Second of these supposed miracles,—cure of the cripple at Lystra.

This miracle makes a bad match with the before-mentioned one.

Seeing a man at Lystra, neither man's name, nor place's, except in that general way, nor time, in any way mentioned,—seeing a man in the guise of a cripple, Paul who stedfastly beholding him, and perceiving that he had faith to be healed, he [Paul] said with a loud voice, Stand upright on thy feet. And he leaped and walked.Acts 14:9-10 Chorus of the people thereupon, The gods are come down to us in the likeness of men.Acts 14:11b

To the production of an appearance of this sort, what was necessary? a real miracle? No, surely: so long as a vagrant was to be found, who, without any risk, could act a part of this sort for a few pence, in an age so fertile in imposture.
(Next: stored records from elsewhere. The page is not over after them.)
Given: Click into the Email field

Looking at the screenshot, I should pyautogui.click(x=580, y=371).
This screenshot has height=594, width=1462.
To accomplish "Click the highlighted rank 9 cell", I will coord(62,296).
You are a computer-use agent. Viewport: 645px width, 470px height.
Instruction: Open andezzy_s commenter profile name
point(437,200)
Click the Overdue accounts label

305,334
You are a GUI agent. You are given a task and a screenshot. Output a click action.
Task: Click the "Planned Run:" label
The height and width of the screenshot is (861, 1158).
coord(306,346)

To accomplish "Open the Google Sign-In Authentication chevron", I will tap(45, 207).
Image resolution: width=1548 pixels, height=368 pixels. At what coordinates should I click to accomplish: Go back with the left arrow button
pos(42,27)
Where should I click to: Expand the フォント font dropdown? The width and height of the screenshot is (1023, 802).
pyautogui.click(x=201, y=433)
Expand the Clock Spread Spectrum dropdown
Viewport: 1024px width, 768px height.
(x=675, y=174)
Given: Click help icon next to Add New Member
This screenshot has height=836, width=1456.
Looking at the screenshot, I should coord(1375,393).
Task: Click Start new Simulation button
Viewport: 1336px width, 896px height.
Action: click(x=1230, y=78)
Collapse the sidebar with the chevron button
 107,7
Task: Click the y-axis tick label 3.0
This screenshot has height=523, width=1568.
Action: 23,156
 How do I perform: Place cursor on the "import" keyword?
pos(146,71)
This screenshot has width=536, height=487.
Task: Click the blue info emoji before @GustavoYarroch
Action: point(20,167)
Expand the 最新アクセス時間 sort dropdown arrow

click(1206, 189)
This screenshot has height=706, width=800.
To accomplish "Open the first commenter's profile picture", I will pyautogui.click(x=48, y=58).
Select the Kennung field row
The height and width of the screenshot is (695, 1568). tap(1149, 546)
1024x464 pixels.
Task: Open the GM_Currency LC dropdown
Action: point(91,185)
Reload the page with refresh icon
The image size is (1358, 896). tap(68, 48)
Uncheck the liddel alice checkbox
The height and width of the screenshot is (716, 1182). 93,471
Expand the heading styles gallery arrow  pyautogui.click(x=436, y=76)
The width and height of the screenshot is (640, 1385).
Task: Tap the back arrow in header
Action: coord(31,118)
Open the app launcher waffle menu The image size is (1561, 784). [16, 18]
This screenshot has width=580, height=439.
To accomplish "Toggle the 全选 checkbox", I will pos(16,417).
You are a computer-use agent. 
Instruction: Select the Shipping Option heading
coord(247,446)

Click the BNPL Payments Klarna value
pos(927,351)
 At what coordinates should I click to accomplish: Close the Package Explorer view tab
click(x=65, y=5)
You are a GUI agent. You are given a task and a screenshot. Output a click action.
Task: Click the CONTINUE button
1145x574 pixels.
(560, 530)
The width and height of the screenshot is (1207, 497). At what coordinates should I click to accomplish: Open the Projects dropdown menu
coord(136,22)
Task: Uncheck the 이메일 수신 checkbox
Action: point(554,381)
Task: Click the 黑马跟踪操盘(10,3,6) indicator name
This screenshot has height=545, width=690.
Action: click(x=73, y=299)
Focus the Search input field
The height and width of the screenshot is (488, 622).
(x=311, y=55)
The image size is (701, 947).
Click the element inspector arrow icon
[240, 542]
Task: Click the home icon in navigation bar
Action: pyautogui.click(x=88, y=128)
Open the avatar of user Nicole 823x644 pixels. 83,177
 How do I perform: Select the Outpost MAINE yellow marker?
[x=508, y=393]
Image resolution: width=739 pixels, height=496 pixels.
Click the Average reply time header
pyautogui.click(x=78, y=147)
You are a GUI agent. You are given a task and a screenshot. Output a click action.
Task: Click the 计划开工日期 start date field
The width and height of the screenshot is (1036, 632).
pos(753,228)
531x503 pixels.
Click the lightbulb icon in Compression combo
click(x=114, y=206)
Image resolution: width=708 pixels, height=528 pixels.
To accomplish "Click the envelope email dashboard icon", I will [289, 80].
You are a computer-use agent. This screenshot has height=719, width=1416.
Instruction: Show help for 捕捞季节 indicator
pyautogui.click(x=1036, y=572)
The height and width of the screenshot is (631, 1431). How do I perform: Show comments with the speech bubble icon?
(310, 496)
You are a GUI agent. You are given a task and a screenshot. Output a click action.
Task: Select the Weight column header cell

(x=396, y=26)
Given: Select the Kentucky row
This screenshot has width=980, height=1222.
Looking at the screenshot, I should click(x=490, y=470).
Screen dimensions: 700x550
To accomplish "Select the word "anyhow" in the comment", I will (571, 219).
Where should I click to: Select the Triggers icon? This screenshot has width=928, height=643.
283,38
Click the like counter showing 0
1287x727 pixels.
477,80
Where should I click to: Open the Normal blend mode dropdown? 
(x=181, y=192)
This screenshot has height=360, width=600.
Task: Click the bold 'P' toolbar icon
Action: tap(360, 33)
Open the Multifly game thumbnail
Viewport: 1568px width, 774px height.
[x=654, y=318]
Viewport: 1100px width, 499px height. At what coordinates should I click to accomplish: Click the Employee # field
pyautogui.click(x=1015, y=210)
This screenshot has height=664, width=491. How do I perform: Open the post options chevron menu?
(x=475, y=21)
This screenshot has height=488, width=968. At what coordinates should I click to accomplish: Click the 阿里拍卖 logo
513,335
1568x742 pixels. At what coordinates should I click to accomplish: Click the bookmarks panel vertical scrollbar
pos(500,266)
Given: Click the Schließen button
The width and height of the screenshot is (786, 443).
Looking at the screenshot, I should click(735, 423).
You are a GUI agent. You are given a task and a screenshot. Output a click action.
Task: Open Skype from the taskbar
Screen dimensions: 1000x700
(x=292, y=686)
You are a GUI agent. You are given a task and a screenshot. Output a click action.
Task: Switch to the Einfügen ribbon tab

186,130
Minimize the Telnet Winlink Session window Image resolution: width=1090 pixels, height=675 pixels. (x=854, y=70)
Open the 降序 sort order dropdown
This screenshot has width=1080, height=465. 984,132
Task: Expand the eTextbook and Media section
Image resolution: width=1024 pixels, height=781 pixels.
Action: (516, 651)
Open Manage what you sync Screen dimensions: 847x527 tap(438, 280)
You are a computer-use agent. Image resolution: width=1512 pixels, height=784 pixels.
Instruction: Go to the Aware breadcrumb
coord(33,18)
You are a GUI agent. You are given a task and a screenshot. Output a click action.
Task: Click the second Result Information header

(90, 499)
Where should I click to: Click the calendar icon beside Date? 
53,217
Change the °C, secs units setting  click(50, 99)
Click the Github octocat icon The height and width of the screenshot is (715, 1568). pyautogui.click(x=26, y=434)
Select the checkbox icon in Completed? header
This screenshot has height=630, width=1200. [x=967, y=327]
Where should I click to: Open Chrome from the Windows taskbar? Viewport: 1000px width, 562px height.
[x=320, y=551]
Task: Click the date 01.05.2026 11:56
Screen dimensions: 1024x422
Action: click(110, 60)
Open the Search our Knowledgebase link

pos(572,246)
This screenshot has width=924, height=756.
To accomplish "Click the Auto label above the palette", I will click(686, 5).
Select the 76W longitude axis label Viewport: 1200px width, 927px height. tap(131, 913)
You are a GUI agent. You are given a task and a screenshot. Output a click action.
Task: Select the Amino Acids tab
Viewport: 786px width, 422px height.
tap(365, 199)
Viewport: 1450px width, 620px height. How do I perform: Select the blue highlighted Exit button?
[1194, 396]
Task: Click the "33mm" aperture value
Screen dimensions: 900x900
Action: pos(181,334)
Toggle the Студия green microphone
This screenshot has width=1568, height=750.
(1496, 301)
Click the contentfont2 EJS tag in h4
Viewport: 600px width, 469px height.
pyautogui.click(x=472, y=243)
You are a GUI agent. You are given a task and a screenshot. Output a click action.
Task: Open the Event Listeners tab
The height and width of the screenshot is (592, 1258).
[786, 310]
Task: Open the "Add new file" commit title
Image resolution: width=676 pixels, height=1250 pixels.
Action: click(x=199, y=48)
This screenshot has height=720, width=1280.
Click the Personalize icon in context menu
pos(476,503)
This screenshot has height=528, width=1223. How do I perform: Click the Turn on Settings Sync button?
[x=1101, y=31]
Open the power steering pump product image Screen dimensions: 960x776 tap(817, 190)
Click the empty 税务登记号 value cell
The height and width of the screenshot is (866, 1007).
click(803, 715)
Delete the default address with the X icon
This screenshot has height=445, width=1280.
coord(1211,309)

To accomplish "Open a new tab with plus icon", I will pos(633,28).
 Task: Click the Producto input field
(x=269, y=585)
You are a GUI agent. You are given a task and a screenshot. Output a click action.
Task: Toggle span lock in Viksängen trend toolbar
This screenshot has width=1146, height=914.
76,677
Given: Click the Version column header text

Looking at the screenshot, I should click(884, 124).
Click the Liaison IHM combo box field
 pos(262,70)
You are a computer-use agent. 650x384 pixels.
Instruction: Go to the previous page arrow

True it is, that this same man, whoever he was, is represented as being "impotent in his feet, being a cripple from his mother's womb, who never had walked." But these words, how much more than any other words, of the same length, in the same number, did the writing of them cost the author of this story? As to the correctness of his narratives,—of the self-contradictory accounts given by him of Paul's conversion, a sample has been already given. As to detection, supposing this circumstance false,—detection is what the account thus given of it renders impossible. For—this same cripple, what was his name? from birth to this time, where had he been living? Of this nothing is said. That, at Lystra, or anywhere else, the account was ever made public, is neither affirmed, nor so much as insinuated: not but that it might have been published, and, at the same time, though as to everything but the scene that exhibited itself to outward appearance, false,—might not have found any person, at the same time able and willing to contradict the falsity, and thus naturalize the miracle.